Le petit massif de l’Akakus, en Libye, à faible distance du Tassili —moins de 100 km— est, comme le Tassili, constitué de pointements de grès d’âge primaire très déchiquetés par l’érosion éolienne, et de larges vallées ensablées. Il s’agit néanmoins d’une unité orogénique distincte, nettement délimitée à l’ouest elle s’y termine en effet par une falaise abrupte, dominant la vallée du Tanezrouft, que suit la piste de Serdeles à Ghat. Les accès ne sont possibles que par l’est, où les vallées débouchent dans les sables de l’edeyen de Murzuk, et par le sud, où le prolongement de l’Akakus en territoire algérien est entaillé par de profondes vallées (celle de l’I-n-Djaren, principalement).

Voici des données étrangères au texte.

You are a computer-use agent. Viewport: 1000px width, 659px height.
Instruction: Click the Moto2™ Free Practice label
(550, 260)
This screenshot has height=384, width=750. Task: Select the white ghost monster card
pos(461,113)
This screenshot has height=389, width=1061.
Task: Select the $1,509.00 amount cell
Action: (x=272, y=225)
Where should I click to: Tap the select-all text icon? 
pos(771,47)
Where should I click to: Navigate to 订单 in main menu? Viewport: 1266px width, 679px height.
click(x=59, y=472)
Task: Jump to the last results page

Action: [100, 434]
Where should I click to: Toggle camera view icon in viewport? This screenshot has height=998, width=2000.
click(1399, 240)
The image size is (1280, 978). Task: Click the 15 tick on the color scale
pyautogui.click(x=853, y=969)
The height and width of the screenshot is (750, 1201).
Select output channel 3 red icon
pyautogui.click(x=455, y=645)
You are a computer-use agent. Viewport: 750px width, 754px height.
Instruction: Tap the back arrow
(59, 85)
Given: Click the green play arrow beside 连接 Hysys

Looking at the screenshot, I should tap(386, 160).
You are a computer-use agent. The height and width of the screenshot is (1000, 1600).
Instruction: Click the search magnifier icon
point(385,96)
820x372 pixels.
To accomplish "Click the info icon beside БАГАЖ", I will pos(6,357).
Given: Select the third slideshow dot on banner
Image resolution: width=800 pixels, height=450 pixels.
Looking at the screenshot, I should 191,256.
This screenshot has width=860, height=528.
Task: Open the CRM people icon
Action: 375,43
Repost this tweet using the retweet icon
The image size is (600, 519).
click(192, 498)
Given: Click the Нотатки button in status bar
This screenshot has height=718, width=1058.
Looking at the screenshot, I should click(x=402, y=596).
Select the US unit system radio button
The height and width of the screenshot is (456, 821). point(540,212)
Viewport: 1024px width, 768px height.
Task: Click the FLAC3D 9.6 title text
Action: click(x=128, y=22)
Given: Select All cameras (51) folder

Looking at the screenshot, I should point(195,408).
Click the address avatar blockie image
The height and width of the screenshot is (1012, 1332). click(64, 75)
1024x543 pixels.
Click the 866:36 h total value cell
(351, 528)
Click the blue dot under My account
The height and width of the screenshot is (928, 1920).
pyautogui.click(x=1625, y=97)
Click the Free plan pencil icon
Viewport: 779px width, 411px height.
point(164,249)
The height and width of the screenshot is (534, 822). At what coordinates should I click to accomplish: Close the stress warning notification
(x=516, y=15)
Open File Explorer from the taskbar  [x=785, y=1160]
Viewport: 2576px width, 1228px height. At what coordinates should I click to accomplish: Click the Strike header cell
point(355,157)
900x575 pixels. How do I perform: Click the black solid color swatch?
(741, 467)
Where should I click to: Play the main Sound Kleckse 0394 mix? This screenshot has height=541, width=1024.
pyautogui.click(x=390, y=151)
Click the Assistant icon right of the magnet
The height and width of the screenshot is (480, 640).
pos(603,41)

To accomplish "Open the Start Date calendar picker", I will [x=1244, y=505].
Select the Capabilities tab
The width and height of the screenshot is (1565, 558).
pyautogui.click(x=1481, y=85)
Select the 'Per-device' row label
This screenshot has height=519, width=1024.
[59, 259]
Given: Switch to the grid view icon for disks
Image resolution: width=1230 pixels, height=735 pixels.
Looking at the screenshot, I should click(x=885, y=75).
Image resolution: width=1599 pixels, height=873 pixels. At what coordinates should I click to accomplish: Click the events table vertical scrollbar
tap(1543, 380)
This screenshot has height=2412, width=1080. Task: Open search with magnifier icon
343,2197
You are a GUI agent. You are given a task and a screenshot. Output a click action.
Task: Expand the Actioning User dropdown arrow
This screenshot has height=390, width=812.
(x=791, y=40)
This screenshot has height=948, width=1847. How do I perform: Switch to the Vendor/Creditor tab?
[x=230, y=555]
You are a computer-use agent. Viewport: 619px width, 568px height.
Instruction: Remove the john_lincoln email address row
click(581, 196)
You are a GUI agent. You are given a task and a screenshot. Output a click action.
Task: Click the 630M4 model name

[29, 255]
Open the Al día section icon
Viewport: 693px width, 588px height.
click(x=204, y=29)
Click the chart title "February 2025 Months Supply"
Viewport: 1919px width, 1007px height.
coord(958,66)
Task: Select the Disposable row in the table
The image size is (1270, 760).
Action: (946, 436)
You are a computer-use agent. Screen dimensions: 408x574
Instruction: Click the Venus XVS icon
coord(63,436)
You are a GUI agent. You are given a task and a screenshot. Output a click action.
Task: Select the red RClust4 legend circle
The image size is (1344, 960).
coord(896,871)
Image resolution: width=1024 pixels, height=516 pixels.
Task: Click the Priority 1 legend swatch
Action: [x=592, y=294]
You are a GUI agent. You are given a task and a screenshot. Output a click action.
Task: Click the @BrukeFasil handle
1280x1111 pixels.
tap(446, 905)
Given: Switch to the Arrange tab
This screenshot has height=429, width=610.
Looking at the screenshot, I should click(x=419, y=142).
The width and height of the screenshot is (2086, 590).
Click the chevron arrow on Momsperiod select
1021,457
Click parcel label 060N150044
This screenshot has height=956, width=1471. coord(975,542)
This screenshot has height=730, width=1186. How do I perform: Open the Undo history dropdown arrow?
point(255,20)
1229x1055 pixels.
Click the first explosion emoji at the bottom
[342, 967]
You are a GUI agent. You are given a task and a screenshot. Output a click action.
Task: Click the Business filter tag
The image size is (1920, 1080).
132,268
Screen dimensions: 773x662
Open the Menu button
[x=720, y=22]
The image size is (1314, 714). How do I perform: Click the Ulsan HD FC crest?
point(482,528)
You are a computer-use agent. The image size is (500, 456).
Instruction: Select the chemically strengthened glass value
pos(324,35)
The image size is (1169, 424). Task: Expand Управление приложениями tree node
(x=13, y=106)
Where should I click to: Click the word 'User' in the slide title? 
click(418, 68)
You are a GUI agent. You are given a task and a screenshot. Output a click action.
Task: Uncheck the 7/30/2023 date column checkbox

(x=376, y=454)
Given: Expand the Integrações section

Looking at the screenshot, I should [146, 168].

L’Akakus est notamment connu pour ses figurations rupestres. L’étude fondamentale pour ces figurations est celle de Mon, parue en 1965, qui n’a malheureusement guère été renouvelée ou complétée depuis. Mon avait aussi relevé quelques profils stratigraphiques au pied des parois ornées, notamment celui de Uan Muhuggiag. Des fouilles modernes ont été ultérieurement entreprises, sous la direction de Mme Barich (étude de plusieurs gisements autour de la source de Ti-n-Torha, située dans le bassin du fleuve Auis, et réexamen de la stratigraphie de Uan Muhuggiag). Elles ont livré, datées par une série cohérente de dates C 14, des industries et une céramique très anciennes, ainsi qu’une faune importante, étudiée par Gautier (Barich, 1974; Gautier, 1982).